The passing of Maori Queen Te Arikinui Dame Te Atairangikaahu
, King Taufa'ahau Tupou IV
of Tonga critically ill in New Zealand's Mercy Hospital as well as concerns over the health of Tomasi Kulimoetoke
, the 87 year old King of Wallis has gotten me thinkin' about the issue of man's mortality again.
Death comes to us all, no matter our stations in life King or Pauper we all share the same fate. There is no fountain of youth, no cure for death and no turning back the clock. We can only hope that we leave this world having done what we have set out to do. We can't all be famous, having created something like the cell phone,new computer software, found a cure for a terminal disease or discovered a new atom/specie etc.
But we can live meaningful lives just depends on ur own definition of meaningful. There is a place/time for all of us to display our individual talents and abilities. Our respective contributions to our societies/families/countries despite of how they may be perceived by others.... matters.
I strongly believe if our being around has made this world a bit better ie: a much friendlier and less lonelier place for at least one other person then we have made an impact. If we are able to give love as well as being on the receiving end then we are not doing too bad.

────────

▶ _REQUIRED WORK_:
1/ In the post about mortality, which hospital is King Taufa'ahau Tupou IV of Tonga in?
2/ Return the passage of the post about mortality from "I strongly believe" up to and including "doing too bad.", copied verbatim.

▶ _DATA EXCERPTS_:
────────

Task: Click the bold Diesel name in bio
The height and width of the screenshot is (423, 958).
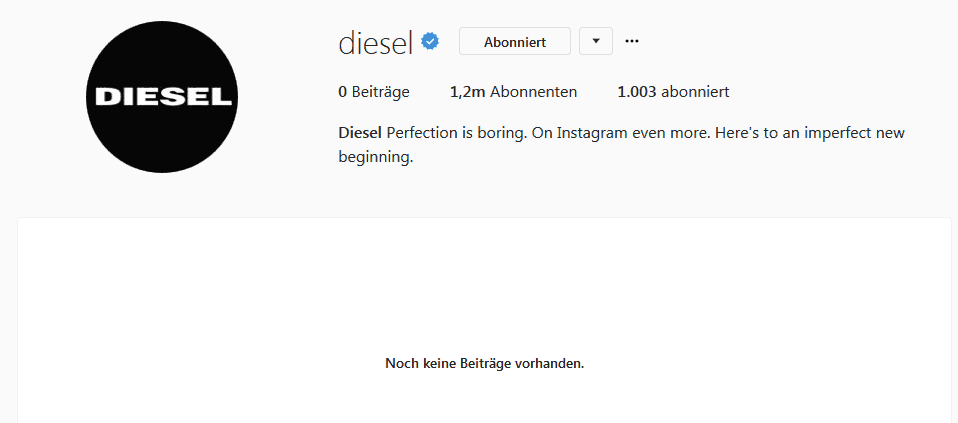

────────

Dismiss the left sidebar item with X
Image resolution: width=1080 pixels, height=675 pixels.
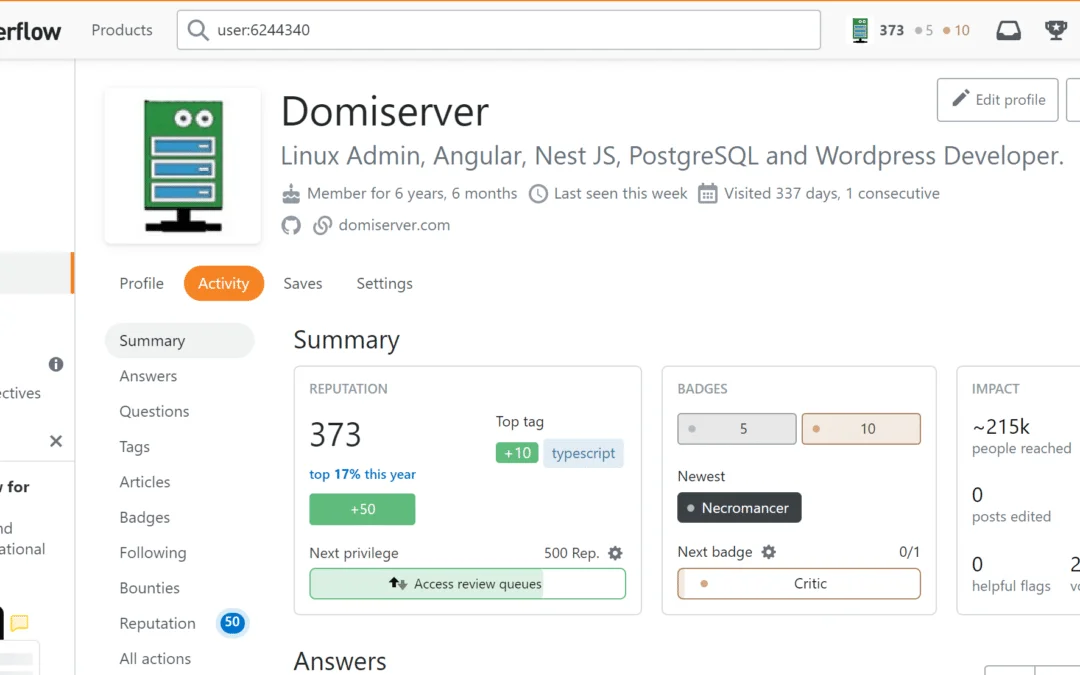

────────

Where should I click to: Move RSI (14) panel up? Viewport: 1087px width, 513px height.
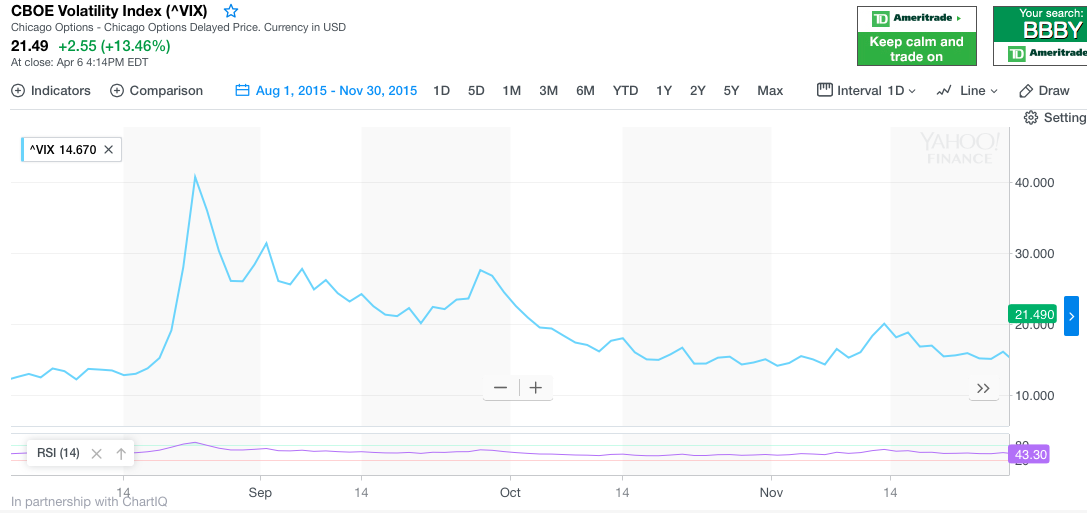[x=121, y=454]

────────

▶ _ANSWERS PER TASK_:
1/ New Zealand's Mercy Hospital

2/
I strongly believe if our being around has made this world a bit better ie: a much friendlier and less lonelier place for at least one other person then we have made an impact. If we are able to give love as well as being on the receiving end then we are not doing too bad.